His head pulled back like her words had shocked him. “You can’t be serious.” His eyes turned cold, and his nostrils flared. “Are you with someone else?”

Piper opened her mouth to tell him what I assumed was no, but my body was already up and moving.

I put my arm around her and tucked her against my side. “Yes, she is.”

Her body stiffened next to mine, and I squeezed her shoulder, silently telling her I got this.

Jordan’s eyes bugged out. “You?” He shook his head. “No way. Piper wouldn’t go for a has-been when she could have me.”

Piper’s arm wrapped around my waist, her eyes narrowing on Jordan. “He’s not a has-been. He’s the player who had an assist and a goal tonight, on your watch.” Her hackles were raised, and knowing it was for me was extremely hot.

Jordan looked between the two of us, his features angrily distorting his face. “You think I go from woman to woman?” He looked at Piper incredulously, pointing at me. “He’s notorious for it. He’s not worth it, I can promise you that.”

Piper’s grip on my waist tightened, and I inwardly cringed at Jordan’s words. He was exaggerating, but it wasn’t exactly false. My reputation was more for not settling down rather than making the rounds with lots of women. Yeah, I’d never been seen in public with the same woman twice, but that didn’t make me a cheater.

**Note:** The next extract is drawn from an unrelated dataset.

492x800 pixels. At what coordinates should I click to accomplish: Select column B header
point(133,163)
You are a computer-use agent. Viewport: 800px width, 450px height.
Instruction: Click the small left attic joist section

“I don’t go from woman to woman when I’m committed to one,” I growled. “And what I feel for Piper is different. She’s the only woman I want.” It surprised me that with those words, I didn’t have to lie. What I felt for Piper was different, and she was the only woman I thought about—couldn’t stop thinking about.

He rolled his eyes at me. “Different. Sure.”

“I’m not your girlfriend anymore.” Her voice was harsh. “I can do whatever I want and date whomever I want. My life is none of your business.”

Jordan’s jaw clenched, his lips pressed together. “I’m not giving up, Piper.” He pointed at the two of us. “I don’t believe this for a second. Eventually we’ll be back together.”

With that, he turned and walked out of the room.

A full minute passed while the two of us continued to stare at the open doorway, Piper still under my arm. My brain tried to catch up with everything that had happened, but it was a lot to untangle. Had I really said I was Piper’s boyfriend?

I hadn’t planned on jumping up and claiming to be Piper’s new love interest, but the way he’d kept pushing her, insinuating that they would be getting back together eventually, had made me want to shut it down so forcefully that he wouldn’t bother her again. And what better way than to say she was in a relationship with someone else? Her having a new boyfriend was a sure-fire way of letting Jordan know she’d move on. Except it seemed like he wasn’t buying the charade I’d put on and would still be harassing her about getting back together. So now my plan didn’t sound so great.

Piper pushed away from me. “What the heck was that?”